State funerals are rare occasions, usually only granted to monarchs, although exceptions have been made for extremely important figures such as Winston Churchill and Isaac Newton. Churchill’s funeral in 1965 was in fact the most recent state funeral in the UK. The organisation of the funeral (as well as all the arrangements preceding it) is the responsibility of the Earl Marshal, a position held by the Duke of Norfolk, who has been planning for the event for decades.
Following the service at Westminster Abbey, the coffin will return to the gun carriage and travel in a procession to Wellington Arch at Hyde Park Corner, again followed by the King, his siblings, and the Prince of Wales and Prince Harry. The Queen Consort and Princess of Wales will travel to the Arch by car, along with the Duchess of Sussex and Countess of Wessex. The route will pass through Parliament Square, the Mall and Constitution Hill, with members of the armed forces lining the route. In Hyde Park, the King’s Troop Royal Artillery will fire minute guns, and Big Ben will toll throughout the entire hour of the procession.
The procession is made up of seven groups dedicated to public service, each supported by a service band. Mounties from the Royal Canadian Mounted Police will be in the lead, followed by members of the Royal Ulster Constabulary and the NHS, along with units from the Armed Forces of the Commonwealth.

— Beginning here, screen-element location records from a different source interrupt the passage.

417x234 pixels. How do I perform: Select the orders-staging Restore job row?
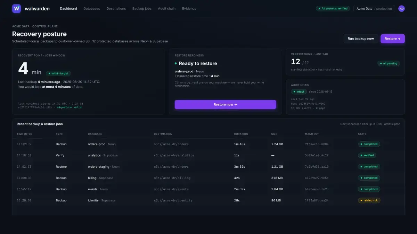point(209,167)
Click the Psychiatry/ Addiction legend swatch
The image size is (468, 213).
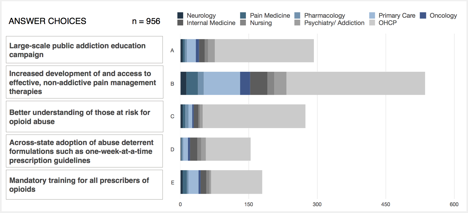(297, 23)
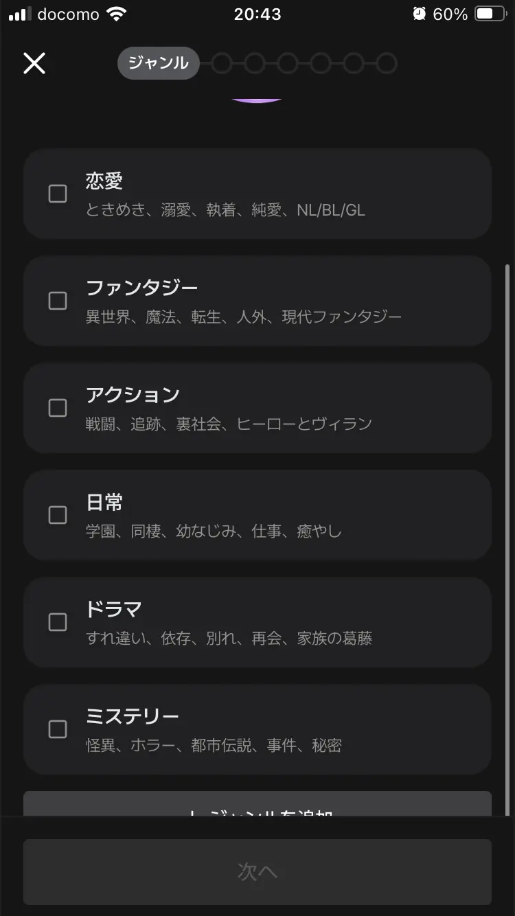Check the 恋愛 genre checkbox
This screenshot has width=515, height=916.
pos(58,194)
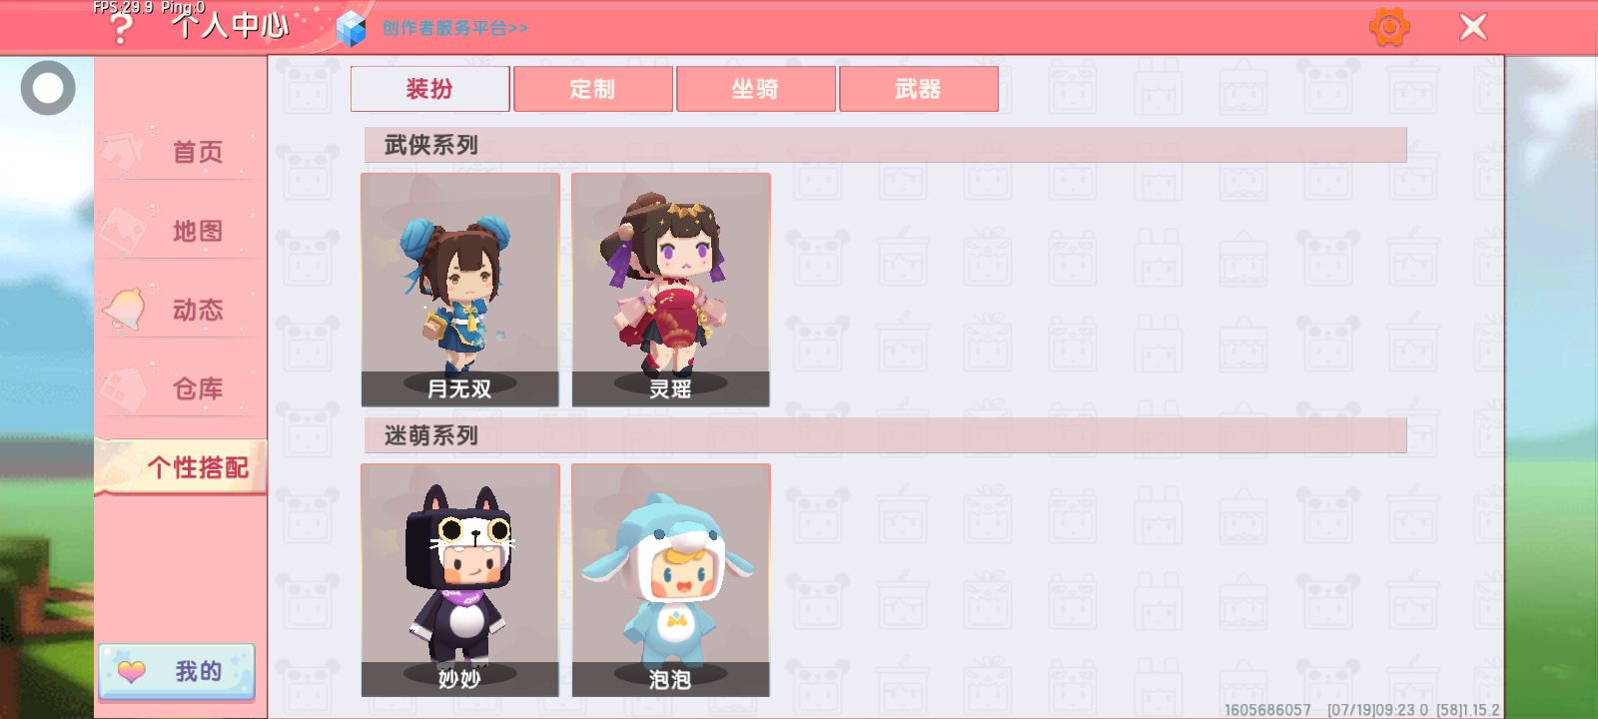This screenshot has width=1598, height=719.
Task: Select 个性搭配 sidebar item
Action: [x=181, y=467]
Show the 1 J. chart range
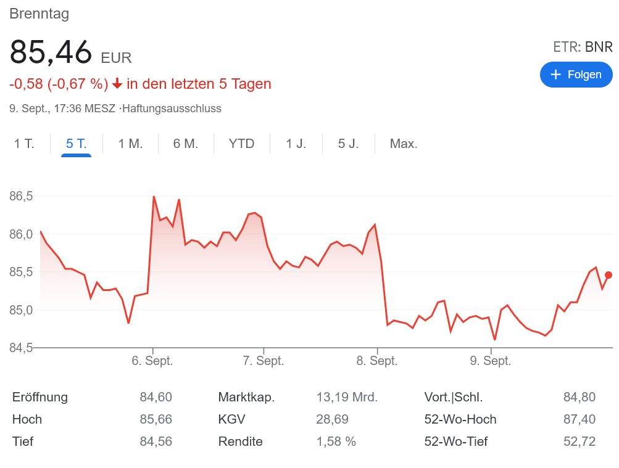 point(296,144)
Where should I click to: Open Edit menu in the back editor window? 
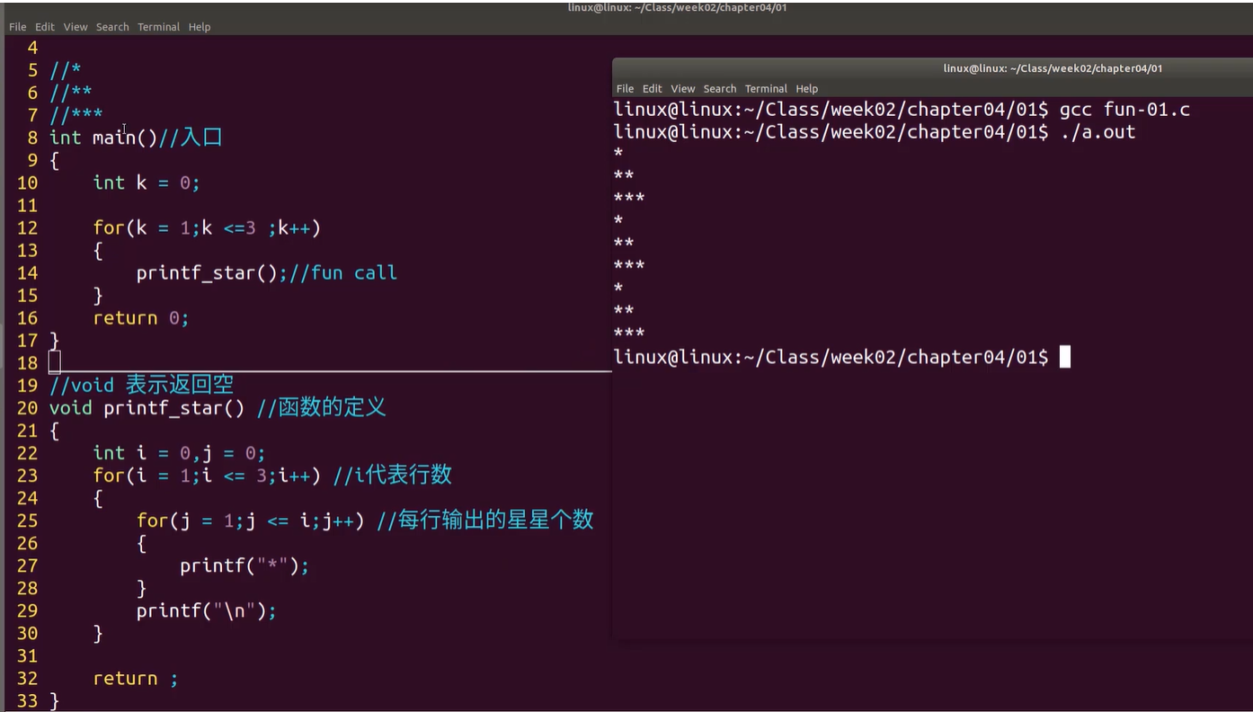pyautogui.click(x=45, y=27)
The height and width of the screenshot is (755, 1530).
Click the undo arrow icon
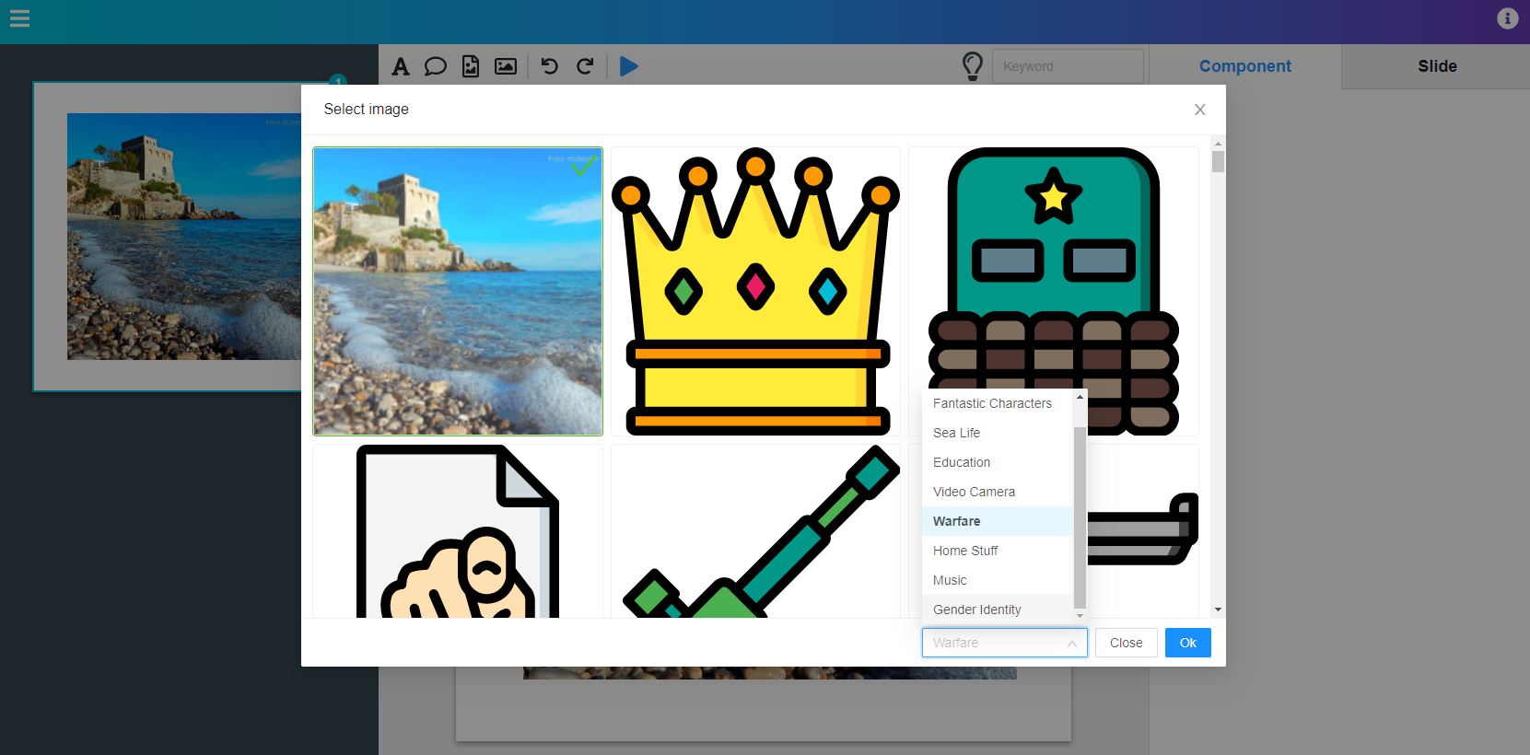pyautogui.click(x=549, y=66)
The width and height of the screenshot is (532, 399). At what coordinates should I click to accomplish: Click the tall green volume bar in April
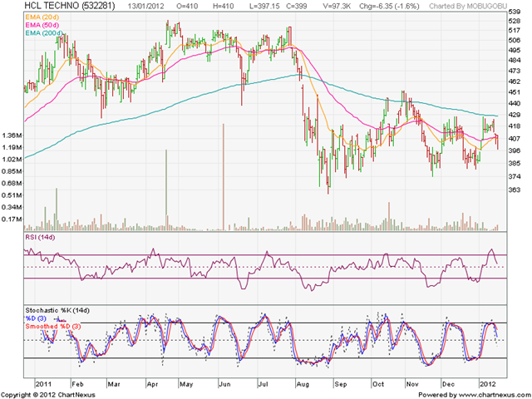166,190
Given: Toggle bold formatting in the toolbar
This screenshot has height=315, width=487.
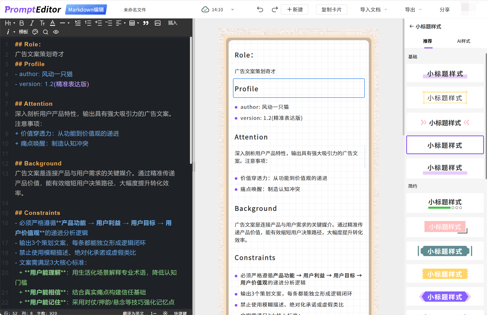Looking at the screenshot, I should [22, 23].
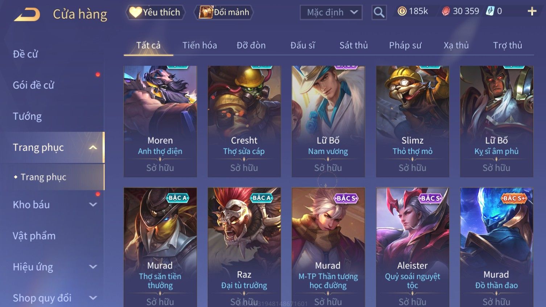Open the search magnifier icon

coord(379,13)
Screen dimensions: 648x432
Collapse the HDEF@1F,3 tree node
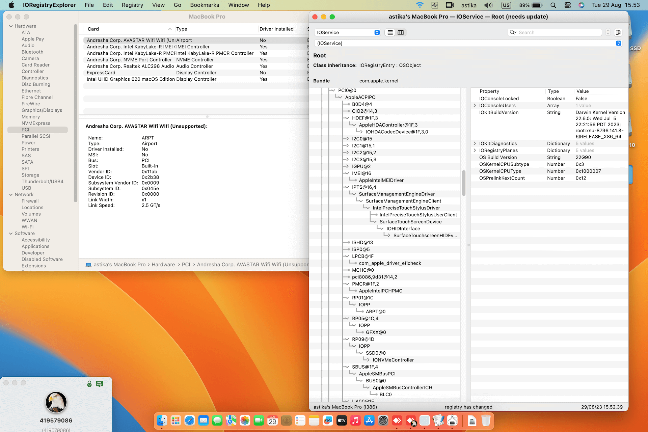pos(347,118)
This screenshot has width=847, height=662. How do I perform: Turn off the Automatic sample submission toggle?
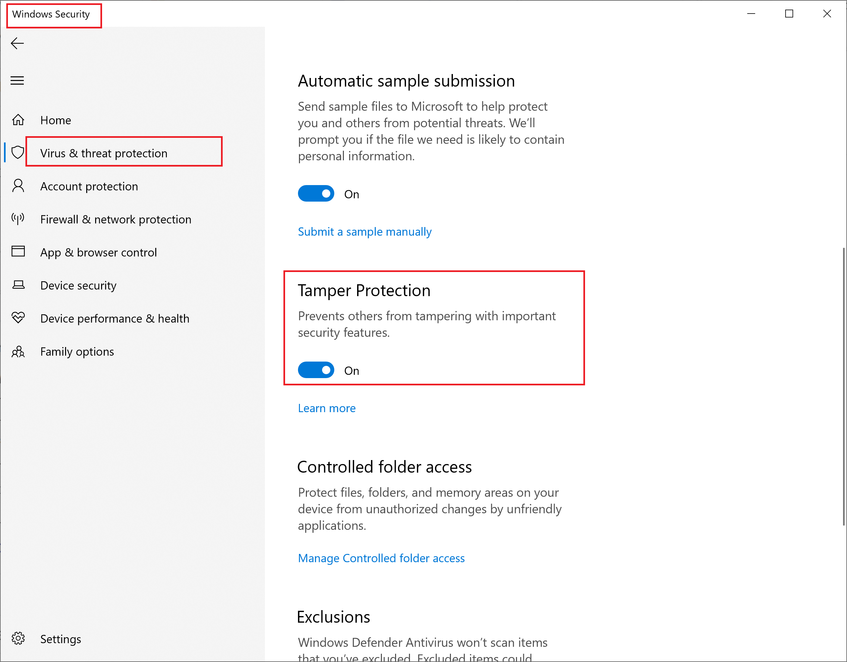316,193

At Wellington Arch the coffin will be transferred from the gun carriage to a hearse, which will then proceed to Windsor. Once there, a further procession will take it to St George’s Chapel at Windsor Castle, travelling up the Long Walk on the way. The passage along the Long Walk is expected to take place from 3.10pm. The committal service at the chapel will follow at 4pm, attended by 800 people. During this service, the crown, orb and sceptre will be removed from the coffin, to be returned later to the Tower of London.
Finally, the burial will take place in a private family service at 7.30pm at King George VI Memorial Chapel. The Queen will be laid to rest next to her husband the Duke of Edinburgh, who died in 2021.